# [Stored records]
↓↓↓

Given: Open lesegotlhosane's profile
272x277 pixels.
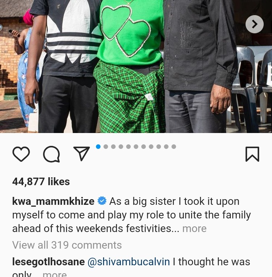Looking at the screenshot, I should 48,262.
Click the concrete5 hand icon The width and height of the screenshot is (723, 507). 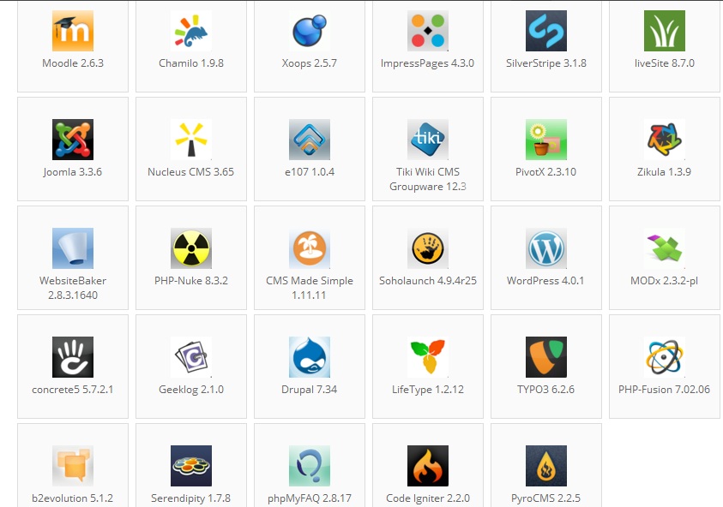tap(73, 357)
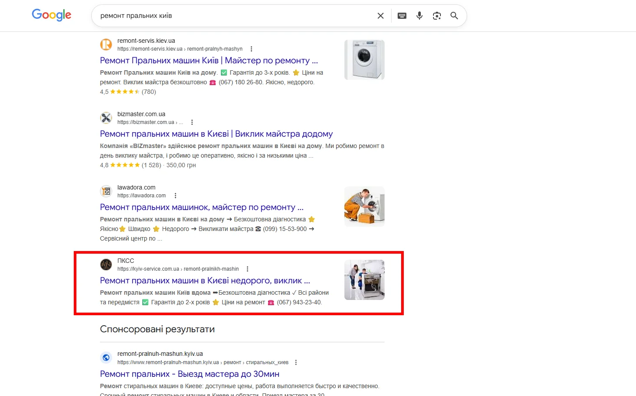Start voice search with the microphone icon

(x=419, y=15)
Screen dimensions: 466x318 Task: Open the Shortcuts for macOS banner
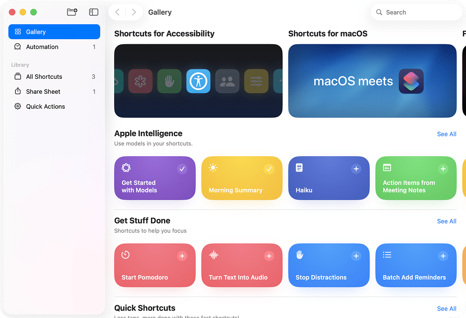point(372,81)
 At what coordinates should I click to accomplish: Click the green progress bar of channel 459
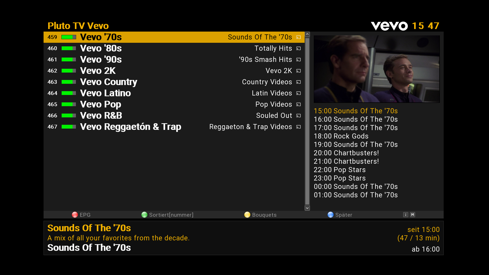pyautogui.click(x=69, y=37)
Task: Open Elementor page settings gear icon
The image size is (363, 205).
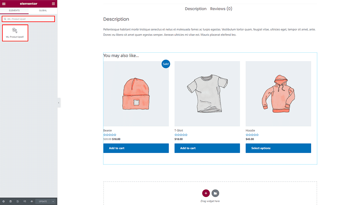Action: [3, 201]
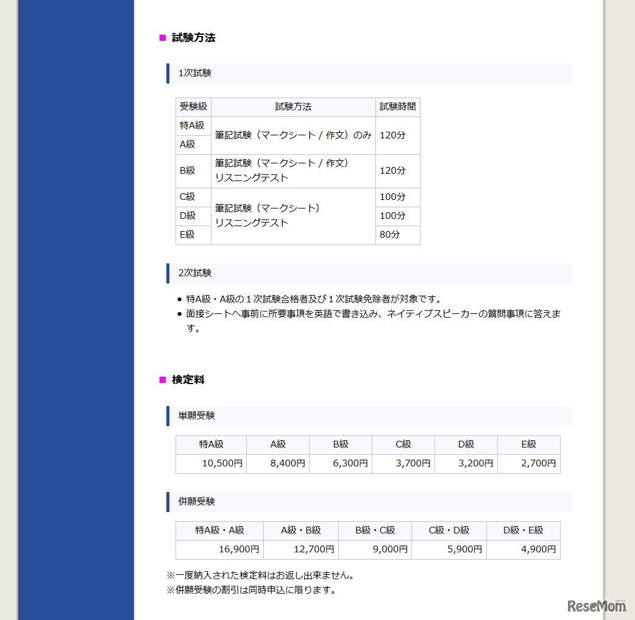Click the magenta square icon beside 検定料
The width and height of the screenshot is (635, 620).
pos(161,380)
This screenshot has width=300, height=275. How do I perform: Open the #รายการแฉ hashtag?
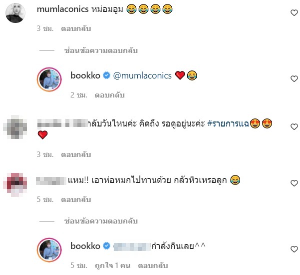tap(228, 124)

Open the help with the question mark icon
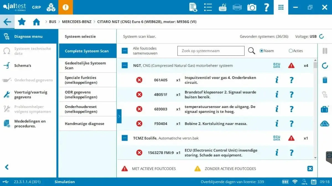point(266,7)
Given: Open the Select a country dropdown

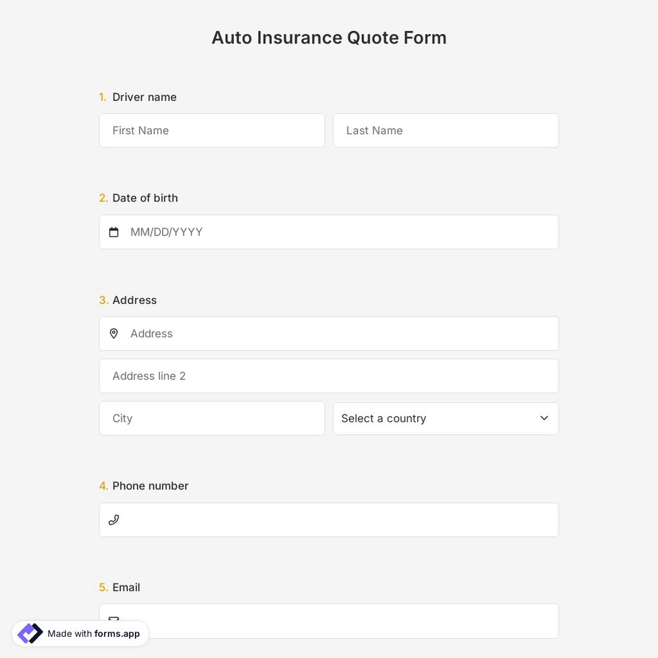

↑↑↑

# [Required work]
Repeat exactly and only the lines from the one holding "Screen dimensions: 466x318" through the final line of the entries; no pictures.

# [Expected output]
Screen dimensions: 466x318 Task: Open the Shortcuts for macOS banner
point(372,81)
 At what coordinates should I click to accomplish: Click the green progress bar of channel 459
pyautogui.click(x=69, y=37)
Task: Open Elementor page settings gear icon
The image size is (363, 205).
Action: [3, 201]
Click the magenta square icon beside 検定料
The width and height of the screenshot is (635, 620).
pos(161,380)
This screenshot has width=300, height=275. How do I perform: Open the #รายการแฉ hashtag?
tap(228, 124)

Open the help with the question mark icon
point(266,7)
Given: Open the Select a country dropdown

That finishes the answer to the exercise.